そのまま周囲を見回して、座る場所を見つける。頑丈そうな木製の椅子だ。先程までマーカスの部下が座っていたそれにアンは腰を降ろそうとして、恭助がそれを止めた。
「シャワー浴びたばっかりなんだし、しばらくベッドで休んでたら? そっちの方がきっと良いよ?」
「いやでも、人のベッド……」
「そうした方がいいと思うね。いつ、何が来るか分からない」
恭助の気遣わしげな言葉を肯定する様に、マーカスが援護を加えた。アンは少し抵抗があったが、二人の言葉に折れる事となる。
「ん、じゃあ……そうしよっかな」
そのままアンはベッドに寝転がり、大きく息を吐いた。
「なんだろ……ちょっと眠くなってきたかも……」
「ん、じゃあ寝てみたらどう?」
「そういう訳にも行かないよ……何かあった時の為にも、起きておくから」
とはいえ、ベッドは存外に寝心地がよく、眠いのは事実だ。アンはそれを忘れる為にも、ベッドの横にある窓から外を見た。
「……あ、良い景色」
そこは『島』を覆う湖の近くに建っているアパートだ、窓の先には、日の光で照らされる湖が美しくその姿をのぞかせていた。
「そういえばここ、割と景色良いんだよね……」
「なるほど……それは、愛も高まる筈だ」
マーカスは何度か頷いて、他人の色恋沙汰を話す者特有の楽しそうな顔をする。
それを見たアンは、唐突に出てきた話に少し戸惑いながら、先程まで居たマーカスの部下の姿を思い浮かべた。

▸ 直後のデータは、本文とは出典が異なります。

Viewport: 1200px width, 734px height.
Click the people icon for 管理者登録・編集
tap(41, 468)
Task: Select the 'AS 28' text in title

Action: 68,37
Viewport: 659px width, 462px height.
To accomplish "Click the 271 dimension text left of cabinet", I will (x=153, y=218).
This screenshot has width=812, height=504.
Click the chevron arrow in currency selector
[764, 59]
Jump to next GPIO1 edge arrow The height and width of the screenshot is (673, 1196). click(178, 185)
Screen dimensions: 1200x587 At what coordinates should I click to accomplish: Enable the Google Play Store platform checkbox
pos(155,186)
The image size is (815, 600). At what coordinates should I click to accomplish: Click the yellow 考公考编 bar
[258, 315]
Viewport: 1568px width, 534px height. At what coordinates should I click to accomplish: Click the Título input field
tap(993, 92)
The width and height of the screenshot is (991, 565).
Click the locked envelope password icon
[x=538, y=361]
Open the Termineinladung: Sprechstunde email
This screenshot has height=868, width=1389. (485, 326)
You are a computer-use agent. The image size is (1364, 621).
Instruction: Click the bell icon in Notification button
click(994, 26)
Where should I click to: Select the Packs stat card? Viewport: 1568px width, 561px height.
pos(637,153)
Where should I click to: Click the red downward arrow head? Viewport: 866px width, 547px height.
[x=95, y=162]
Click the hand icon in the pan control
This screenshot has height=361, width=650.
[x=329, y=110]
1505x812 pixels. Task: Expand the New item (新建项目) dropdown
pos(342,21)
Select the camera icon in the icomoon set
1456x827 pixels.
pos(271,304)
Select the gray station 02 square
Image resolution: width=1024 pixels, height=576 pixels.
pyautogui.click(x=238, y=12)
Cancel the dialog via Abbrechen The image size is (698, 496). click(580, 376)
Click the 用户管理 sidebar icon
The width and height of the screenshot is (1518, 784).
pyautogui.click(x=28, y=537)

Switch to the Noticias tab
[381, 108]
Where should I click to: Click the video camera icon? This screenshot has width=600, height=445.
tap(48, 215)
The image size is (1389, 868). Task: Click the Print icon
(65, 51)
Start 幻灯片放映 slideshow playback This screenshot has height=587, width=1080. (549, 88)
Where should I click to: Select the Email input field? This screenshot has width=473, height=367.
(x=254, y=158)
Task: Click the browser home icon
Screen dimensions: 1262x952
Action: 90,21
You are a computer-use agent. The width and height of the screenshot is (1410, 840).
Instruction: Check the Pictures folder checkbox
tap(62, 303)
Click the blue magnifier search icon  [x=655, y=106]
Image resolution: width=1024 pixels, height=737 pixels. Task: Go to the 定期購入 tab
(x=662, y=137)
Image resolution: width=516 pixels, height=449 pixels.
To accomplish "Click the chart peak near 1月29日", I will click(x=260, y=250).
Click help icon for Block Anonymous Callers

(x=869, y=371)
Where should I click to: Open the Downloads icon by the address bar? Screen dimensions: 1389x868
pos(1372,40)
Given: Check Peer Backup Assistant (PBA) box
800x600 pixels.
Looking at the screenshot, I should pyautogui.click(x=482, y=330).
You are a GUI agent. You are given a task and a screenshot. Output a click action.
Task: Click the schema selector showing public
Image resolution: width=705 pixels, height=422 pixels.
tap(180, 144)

「あ、愛……? それって、この部屋に住んでるっていう人の事ですか?」
「まーねー。そんな様子、全然無かったのにっ。教えてくれれば嬉しかったなぁ」
さも悔しそうに、恭助は顔を掻いた。人の色恋沙汰に首を突っ込むべきではないとアンは感じていたが、言っても無意味そうなので、止めた。
「愛、かぁ……あたしもいずれは……」
「へ? そんな予定、あるの?」
驚いた様子の恭助に、アンは「失礼な」と言いたげな顔をする。
「そりゃ……あたしだって、そういうの、いいな、なんて思う事はあるよ」
「へぇ……ふふ、その時が楽しみかもね」
「さぁ。異性どころか同性の知り合いも片手で数える程しか居ないんだから、ずっと先になりそうかな」
アンは夢を見る様な顔をしている。まだまだ先とは分かっていても、淡い期待めいた物が彼女の心にあるのは事実だ。
---恋、恋か……あたしのオリジナルは、した事あるのかなぁ
アンは自分の元になった存在について思いを馳せた。彼女は、その存在自体はまったく嫌っていないのだ。
---酷い病気ってくらいだから、きっと辛いんでしょうね……死にたくない、だろうなぁ
ふと、そこでアンは自分の心に芽生えた考えに息を吐く。
---あぁ……あたし、こんな事も考えてなかったんだ……
アンはそこで気づいたのだ。自分が、その存在も生きている事を何一つ考慮しなかった事に。
『生きる意味』も『死ぬ意味』も見いだせていない彼女にとって、それはかなりの衝撃だった。
「やっぱり、その子は意味を見つけてるんだろうなぁ……」
「ん? どうしたの?」
「……いいや、何でもないよ」
恭助に適当な返事をしながら、アンは物憂げな顔で窓の外を眺めて---アパートの下に広がる道路に何かに、一瞬にして顔色を変えた。
「……?」
それまでの話の流れを完全に無視して息を呑んだアンを見て、恭助は首を傾げる。
だが、アンはそれに反応する余裕も無く、ただ一つだけ、呟いた。